This morning, the world saw the public demonstration of Android apps running on the Blackberry Playbook. RIM had previously announced that they would be supporting this functionality, but this was the first chance to show off the process in public. Mobilified expressed concern over this approach in the past, and today's demonstration has done nothing to change that stance. What's odd is the level of excitement that overlooks some key problems with both the implementation and the strategy as a whole.
RIM has clearly been building this on the fly over the last couple months and the fact that they could show anything at this point was somewhat impressive. In fact, the people running the demo seemed well aware of this, as their scripted interplay seemed designed to push back on some of the concerns that had already been raised. I admit, I was surprised that they managed to get individual Android apps to show up in the application list as if they were native apps. I wouldn't use the word impressed, since that was probably the easiest task. What would have impressed me would have been a deeper level of integration that is missing form the Android implementation. Allow me to explain.
The demonstrators kept of stressing that the Android apps are integrated, but I didn't see that at all. Other than getting them all into the general-purpose app list on the Playbook, the apps live in their own world on the Playbook. Remember, RIM has told us time and time again that the advantage of the Playbook is the UI and the fact that QNX is a powerful, real-time environment that allows for true multitasking. While running Android apps, they only exist in the Android app player and not as separate applications running in the WebOS-like "cards" metaphor. What that means on a practical level is that every time you select an Android app from the app list, it replaces the one that was already running in the app player. There is no such thing as true multitasking when it comes to the Android apps. What's unclear from the demo is what exactly happens to the state of the app when multiple Android apps are selected in succession. Is the state frozen? Do they keep running in the background? How does the Playbook manage the battery life if they do?
From an aesthetic perspective, you've now added a separate layer of interactivity to the apps. The hands-down, best thing about the Playbook is moving around the multitasking interface, but none of that exists for Android apps. To return to the one that is not the last one used, you have to bring up the menu, select the app list, hit the app and dive into it, breaking you away from the flow that RIM worked so hard to steal from WebOS. Yes, it seems to functionally work, but functionality is not what is selling the iPad right now. What's selling the iPad is the clean, simple experience, something that RIM at least had a shot at offering in its own way.
Furthermore, they made a point to talk about how easy it is to move an Android app over to the Blackberry App World. Presumably, this will entice Android app developers to submit their apps to RIM, but at what cost? The cost will be to native development on QNX. If RIM thought it would be hard to attract developers to work on QNX before, just wait until everyone realizes they can just use their pre-existing Android app and that will be "good enough." In the end, it hurts RIM's platform.
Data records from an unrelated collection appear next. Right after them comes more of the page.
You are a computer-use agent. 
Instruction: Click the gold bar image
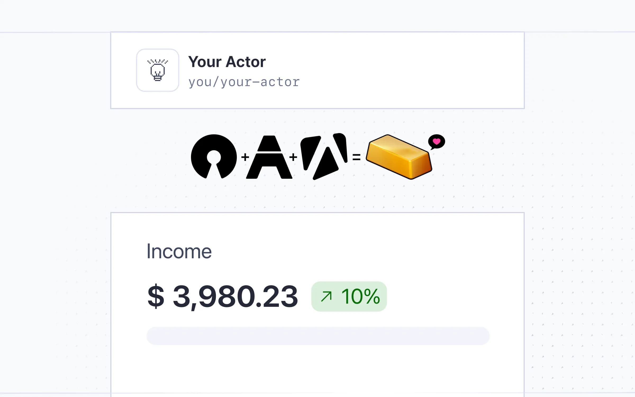tap(399, 157)
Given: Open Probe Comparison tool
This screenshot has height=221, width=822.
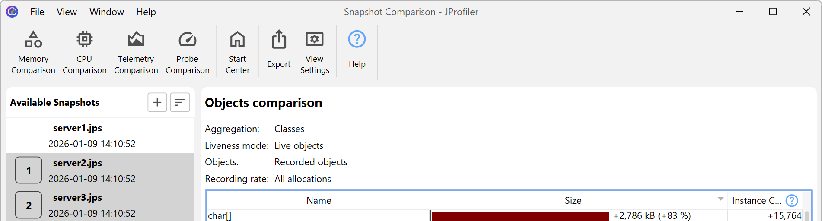Looking at the screenshot, I should tap(187, 52).
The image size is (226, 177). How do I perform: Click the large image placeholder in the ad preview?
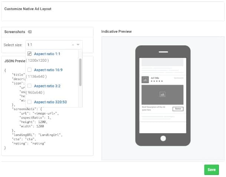(x=162, y=94)
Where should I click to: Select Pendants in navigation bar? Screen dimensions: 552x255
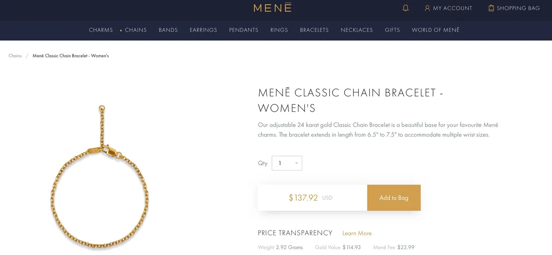click(x=244, y=30)
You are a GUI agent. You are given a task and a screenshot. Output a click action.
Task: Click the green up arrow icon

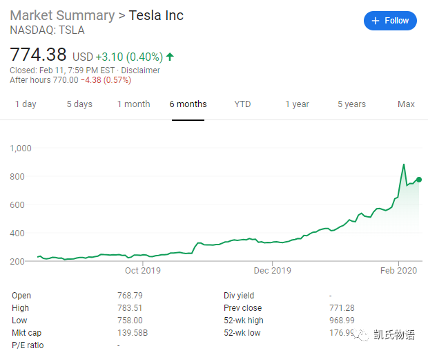(170, 57)
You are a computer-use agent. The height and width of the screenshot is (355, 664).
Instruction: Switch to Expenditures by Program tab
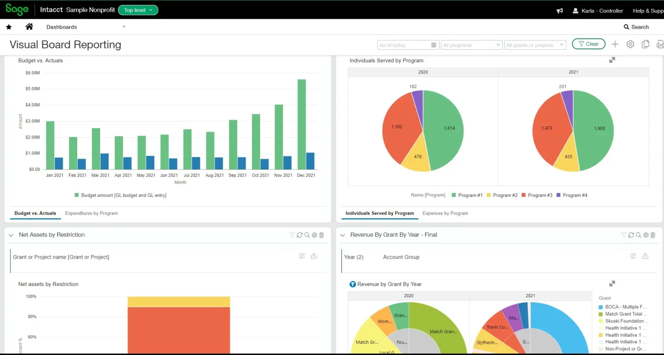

What's worse, it hurts the opportunity to write native apps that could end up being superior to Android apps. Are there any cross-platform apps that don't look worse on Android than they do on iOS? Just look at these side-by-side comparisons on Android Gripes. There's no question that the comparatively weak Android Market, weak SDK and need to support multiple resolutions and hardware has hurt the quality of Android apps, yet this is the catalog that RIM thought it absolutely had to support. If blowing up phone apps, designed partially for portrait use, and putting them in landscape on something you call a tablet is a good idea, then RIM has really knocked this one out of the park. If it's not, then this smacks of desperation and a lack of confidence in their own platform.